A recent American Lawyer story by Dan Packel, “ABA Adopts Best Practices for Third-Party Litigation Finance” reports that the American Bar Association’s House of Delegates overwhelmingly voted to approve a new set of best practices for litigation funding arrangements, updating their guidance on the increasingly popular tool for the first time since 2012. The report, which outlines a list of issues lawyers should consider before entering into agreements with outside funders, cleared the body by a vote of 366 to 10.
While the document avoids taking a position on the use of outside funding, it recommends that lawyers detail all arrangements in writing, while making clear the non-recourse nature of the investment. Lawyers are also advised to ensure that the client retains control of the matter. “The litigation should be managed and controlled by the party and the party’s counsel,” the report asserts. “Limitations on a third-party funder’s involvement in, or direct or indirect control of or input into (or receipt of notice of), either day-to-day or broader litigation management and on all key issues (such as strategy and settlement) should be addressed in the funding agreement.”
The report also cautions attorneys against providing advice to funders about the merits of any given case, warning that this could raise concerns about the waiver of attorney-client privilege and also expose lawyers to claims that they have an obligation to update this guidance as the litigation develops.
Zachary Krug, a former Quinn Emanuel Urquhart & Sullivan litigator who now works as a senior investment adviser with Woodsford Litigation funding, suggested this concern was misguided. “Courts have been fairly consistent in protecting such communications under the work product doctrine,” he said in an email.
He also cautioned that the guidance could backfire in an environment where critics of litigation funding are already arguing that the availability of outside capital may lead to an increase in unmeritorious lawsuits. “If our concern is making sure good cases get funded—and bad ones don’t—this seems like a problematic and short-sighted approach,” he said.
The report aims to stay neutral on a number of other contested issues surrounding the practice of litigation funding. In a controversial 2018 ethics opinion, the New York City Bar Association warned that paying funders through attorney fees could violate ethics rules over fee splitting. “Positions on fee splitting, however, are far from unanimous; the New York City Bar Opinion is not the ‘law of the land’ outside of its reach, nor are opinions or approaches that contradict the New York City Bar Opinion,” the report said.
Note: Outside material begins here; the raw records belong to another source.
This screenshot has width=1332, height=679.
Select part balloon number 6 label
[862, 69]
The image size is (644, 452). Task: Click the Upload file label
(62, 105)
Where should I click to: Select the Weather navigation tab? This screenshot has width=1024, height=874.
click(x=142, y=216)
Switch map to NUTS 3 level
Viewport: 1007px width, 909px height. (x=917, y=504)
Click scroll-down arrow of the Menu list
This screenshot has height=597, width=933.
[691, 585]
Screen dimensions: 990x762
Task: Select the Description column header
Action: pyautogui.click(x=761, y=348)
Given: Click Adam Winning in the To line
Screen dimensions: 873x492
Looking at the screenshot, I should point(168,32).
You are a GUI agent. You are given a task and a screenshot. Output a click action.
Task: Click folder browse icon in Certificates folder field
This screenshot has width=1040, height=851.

Likewise, opponents of the practice, namely business groups led by the U.S. Chamber of Commerce, have pushed for rules requiring mandatory disclosure of funding arrangements during litigation. The report does not take a stance on whether disclosures to judges or adversaries should be obligatory. But in a footnote, it urges lawyers to be prepared for the prospect of arrangements being scrutinized.
“A careful lawyer will assure that the written undertakings accurately reflect that the client retains control of the litigation, that disclosures to the funder are limited so as not to create risks of waiver of attorney-client privilege or work product, and that the attorney retains and protects his or her ability to exercise independent professional judgment,” it said.